Protein-based SARS-CoV-2 spike vaccine booster increases cross-neutralization against SARS-CoV-2 variants of concern in non-human primates

• Published in: Nature communications Vol. 13; no. 1; pp. 1699 - 9
• Main Authors: Pavot, Vincent, Berry, Catherine, Kishko, Michael, Anosova, Natalie G., Huang, Dean, Tibbitts, Tim, Raillard, Alice, Gautheron, Sylviane, Gutzeit, Cindy, Koutsoukos, Marguerite, Chicz, Roman M., Lecouturier, Valerie
• Format: Journal Article
• Language: English
• Published: London Nature Publishing Group UK 31.03.2022; Nature Publishing Group; Nature Portfolio
• Subjects: 13/1; 631/250/590/2294; 631/326/596/4130; 692/308/2778; 692/699/255/2514; Animals; Antibodies; Antibodies, Viral; Clinical trials; Coronaviruses; COVID-19; COVID-19 - prevention & control; COVID-19 Vaccines; Cross-protection; Humanities and Social Sciences; Humans; mRNA; multidisciplinary; Neutralization; Neutralizing; Primates; Proteins; SARS-CoV-2 - genetics; Science; Science (multidisciplinary); Severe acute respiratory syndrome coronavirus 2; Spike Glycoprotein, Coronavirus; Spike protein; Vaccine efficacy; Vaccines; Viral diseases; Viral Vaccines
• ISSN: 2041-1723; 2041-1723
• DOI: 10.1038/s41467-022-29219-2

The emergence of severe acute respiratory syndrome coronavirus 2 (SARS-CoV-2) variants that partly evade neutralizing antibodies raises concerns of reduced vaccine effectiveness and increased infection. We previously demonstrated that the SARS-CoV-2 spike protein vaccine adjuvanted with AS03 (CoV2 preS dTM-AS03) elicits robust neutralizing antibody responses in naïve subjects. Here we show that, in macaques primed with mRNA or protein-based subunit vaccine candidates, one booster dose of CoV2 preS dTM-AS03 (monovalent D614 or B.1.351, or bivalent D614 + B.1.351 formulations), significantly boosts the pre-existing neutralizing antibodies against the parental strain from 177- to 370-fold. Importantly, the booster dose elicits high and persistent cross-neutralizing antibodies covering five former or current SARS-CoV-2 variants of concern (Alpha, Beta, Gamma, Delta and Omicron) and, unexpectedly, SARS-CoV-1. Interestingly, we show that the booster specifically increases the functional antibody responses as compared to the receptor binding domain (RBD)-specific responses.

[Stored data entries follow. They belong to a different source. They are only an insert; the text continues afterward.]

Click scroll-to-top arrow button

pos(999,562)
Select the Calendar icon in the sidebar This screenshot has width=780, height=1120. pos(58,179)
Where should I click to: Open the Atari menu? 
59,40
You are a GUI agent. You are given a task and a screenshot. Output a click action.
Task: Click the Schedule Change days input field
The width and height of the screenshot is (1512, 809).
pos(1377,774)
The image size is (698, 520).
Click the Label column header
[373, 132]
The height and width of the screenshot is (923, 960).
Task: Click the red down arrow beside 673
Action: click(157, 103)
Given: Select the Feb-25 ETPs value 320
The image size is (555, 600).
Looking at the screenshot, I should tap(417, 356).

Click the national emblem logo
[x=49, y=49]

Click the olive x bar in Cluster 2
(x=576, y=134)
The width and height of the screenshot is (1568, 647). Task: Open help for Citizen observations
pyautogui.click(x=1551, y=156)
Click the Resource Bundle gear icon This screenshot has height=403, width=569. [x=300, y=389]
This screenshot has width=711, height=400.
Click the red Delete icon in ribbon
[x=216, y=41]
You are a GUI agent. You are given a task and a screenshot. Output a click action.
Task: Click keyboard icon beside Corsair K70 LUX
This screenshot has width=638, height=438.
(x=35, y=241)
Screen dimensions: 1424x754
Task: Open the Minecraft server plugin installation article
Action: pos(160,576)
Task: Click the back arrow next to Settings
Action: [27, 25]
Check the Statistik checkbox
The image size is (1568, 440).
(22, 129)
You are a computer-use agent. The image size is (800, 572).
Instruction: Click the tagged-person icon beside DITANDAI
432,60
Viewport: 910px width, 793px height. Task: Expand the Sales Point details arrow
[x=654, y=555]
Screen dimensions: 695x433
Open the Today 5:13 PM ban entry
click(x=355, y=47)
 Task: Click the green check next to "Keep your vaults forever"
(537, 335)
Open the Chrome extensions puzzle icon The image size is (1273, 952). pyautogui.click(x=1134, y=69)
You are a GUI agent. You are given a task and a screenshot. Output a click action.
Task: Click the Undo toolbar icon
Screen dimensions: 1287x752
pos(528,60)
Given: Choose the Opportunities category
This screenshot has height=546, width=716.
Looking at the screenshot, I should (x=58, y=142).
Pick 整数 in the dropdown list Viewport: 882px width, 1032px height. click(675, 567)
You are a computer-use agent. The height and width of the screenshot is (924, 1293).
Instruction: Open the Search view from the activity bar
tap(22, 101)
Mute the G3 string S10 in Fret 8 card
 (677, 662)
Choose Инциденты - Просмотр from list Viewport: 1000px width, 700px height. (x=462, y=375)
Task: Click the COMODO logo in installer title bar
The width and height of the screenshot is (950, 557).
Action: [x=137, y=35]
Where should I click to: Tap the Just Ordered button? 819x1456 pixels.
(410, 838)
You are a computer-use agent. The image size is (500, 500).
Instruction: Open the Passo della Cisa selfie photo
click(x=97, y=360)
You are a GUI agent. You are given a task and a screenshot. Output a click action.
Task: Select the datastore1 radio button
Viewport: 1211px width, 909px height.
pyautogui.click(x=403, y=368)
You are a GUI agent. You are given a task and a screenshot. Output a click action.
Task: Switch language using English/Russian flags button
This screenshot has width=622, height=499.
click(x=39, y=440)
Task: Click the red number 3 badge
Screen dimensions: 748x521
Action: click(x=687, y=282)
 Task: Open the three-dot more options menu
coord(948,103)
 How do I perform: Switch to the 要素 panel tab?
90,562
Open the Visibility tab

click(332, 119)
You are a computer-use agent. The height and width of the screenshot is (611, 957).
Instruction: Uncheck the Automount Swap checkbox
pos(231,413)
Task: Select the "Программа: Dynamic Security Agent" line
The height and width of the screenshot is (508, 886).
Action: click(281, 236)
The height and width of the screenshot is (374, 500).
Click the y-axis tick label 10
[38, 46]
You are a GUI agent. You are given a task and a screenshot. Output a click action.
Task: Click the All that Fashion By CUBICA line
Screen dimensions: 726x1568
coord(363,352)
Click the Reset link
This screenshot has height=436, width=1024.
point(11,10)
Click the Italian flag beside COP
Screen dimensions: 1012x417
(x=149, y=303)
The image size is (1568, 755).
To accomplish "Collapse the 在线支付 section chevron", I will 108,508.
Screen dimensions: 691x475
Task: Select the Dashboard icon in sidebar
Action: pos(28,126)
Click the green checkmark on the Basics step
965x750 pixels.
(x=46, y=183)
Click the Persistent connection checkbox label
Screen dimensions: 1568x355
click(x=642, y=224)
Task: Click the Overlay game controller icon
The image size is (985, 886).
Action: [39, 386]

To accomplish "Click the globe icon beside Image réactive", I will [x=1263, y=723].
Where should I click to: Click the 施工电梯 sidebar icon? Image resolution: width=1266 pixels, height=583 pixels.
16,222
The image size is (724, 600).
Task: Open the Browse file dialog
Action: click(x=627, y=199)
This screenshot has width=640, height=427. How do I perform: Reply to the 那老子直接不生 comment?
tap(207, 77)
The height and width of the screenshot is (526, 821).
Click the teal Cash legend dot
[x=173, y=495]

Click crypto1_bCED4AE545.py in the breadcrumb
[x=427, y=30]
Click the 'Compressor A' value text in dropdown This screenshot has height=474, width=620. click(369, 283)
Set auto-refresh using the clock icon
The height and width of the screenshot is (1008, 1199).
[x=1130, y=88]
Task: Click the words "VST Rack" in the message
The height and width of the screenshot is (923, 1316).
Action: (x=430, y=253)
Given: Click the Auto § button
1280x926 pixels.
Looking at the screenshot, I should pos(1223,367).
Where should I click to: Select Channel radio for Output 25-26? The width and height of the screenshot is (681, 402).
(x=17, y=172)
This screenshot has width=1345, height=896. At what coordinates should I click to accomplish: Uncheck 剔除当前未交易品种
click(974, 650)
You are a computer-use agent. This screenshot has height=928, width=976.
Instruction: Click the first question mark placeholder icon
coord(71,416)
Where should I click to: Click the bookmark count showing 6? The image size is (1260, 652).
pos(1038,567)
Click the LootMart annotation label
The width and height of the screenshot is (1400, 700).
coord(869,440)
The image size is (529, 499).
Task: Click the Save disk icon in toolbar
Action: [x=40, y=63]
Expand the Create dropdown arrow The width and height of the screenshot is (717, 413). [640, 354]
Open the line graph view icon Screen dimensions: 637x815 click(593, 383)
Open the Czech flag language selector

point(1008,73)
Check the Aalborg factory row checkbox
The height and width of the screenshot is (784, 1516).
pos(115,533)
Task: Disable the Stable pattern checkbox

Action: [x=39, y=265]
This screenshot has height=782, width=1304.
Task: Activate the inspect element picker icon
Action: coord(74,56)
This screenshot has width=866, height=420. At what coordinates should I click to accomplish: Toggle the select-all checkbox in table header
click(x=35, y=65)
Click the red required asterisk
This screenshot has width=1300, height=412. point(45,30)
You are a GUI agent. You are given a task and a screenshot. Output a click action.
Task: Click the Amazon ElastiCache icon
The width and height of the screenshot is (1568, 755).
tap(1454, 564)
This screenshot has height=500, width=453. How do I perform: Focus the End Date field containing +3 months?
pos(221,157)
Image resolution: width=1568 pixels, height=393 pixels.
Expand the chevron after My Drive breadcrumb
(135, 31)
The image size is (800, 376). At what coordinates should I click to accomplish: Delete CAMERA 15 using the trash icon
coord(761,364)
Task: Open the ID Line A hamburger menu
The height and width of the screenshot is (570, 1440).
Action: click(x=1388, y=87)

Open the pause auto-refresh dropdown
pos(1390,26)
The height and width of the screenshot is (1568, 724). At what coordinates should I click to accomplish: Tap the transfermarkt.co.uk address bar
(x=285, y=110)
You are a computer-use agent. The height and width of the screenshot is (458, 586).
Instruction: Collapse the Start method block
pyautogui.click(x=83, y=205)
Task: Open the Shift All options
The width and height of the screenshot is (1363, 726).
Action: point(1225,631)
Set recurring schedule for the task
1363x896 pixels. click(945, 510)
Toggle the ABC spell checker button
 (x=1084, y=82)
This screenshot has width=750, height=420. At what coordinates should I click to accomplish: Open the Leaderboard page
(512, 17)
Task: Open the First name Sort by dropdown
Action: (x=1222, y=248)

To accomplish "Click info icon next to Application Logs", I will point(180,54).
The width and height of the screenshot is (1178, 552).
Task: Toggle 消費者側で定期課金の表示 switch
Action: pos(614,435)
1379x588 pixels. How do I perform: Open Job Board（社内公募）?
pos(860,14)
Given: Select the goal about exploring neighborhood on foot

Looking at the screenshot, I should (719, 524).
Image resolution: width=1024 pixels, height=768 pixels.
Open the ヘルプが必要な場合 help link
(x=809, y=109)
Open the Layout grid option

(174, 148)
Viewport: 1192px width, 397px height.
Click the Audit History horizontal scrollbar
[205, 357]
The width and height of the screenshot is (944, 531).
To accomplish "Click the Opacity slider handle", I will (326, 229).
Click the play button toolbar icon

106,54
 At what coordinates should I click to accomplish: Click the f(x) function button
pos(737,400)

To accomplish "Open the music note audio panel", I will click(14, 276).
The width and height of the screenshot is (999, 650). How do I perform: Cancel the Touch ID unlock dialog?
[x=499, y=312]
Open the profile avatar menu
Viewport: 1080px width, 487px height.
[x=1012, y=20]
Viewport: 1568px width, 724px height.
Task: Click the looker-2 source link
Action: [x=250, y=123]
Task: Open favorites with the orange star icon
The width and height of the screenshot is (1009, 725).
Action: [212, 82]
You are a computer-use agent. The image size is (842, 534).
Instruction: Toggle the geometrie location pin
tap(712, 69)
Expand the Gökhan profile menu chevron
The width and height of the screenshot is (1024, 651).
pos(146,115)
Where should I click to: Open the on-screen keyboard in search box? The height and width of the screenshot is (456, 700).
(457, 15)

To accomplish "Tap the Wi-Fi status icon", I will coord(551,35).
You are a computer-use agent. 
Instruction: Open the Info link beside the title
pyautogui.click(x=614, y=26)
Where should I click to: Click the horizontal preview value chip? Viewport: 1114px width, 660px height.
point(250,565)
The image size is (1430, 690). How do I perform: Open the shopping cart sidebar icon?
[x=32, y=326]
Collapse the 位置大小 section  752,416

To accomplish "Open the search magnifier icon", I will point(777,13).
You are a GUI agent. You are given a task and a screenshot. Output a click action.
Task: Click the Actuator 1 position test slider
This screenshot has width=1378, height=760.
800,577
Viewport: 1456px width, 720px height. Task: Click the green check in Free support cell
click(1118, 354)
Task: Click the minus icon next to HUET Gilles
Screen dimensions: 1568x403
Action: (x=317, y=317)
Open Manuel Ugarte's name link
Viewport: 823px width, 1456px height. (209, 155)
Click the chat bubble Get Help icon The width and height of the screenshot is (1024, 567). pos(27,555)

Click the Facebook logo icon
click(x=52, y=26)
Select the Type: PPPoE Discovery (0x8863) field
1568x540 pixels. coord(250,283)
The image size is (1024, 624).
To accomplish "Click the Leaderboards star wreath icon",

Our findings show that these vaccine candidates, when used as a booster, have the potential to offer cross-protection against a broad spectrum of variants. This has important implications for vaccine control of SARS-CoV-2 variants of concern and informs on the benefit of a booster with the vaccine candidates currently under evaluation in clinical trials. Emerging SARS-CoV-2 variants of concern (VOCs) raise questions on vaccine effectiveness. Here, the authors show that an adjuvanted protein-based SARS-CoV-2 spike vaccine booster increases cross-neutralization of VOC, including omicron, in non-human primates.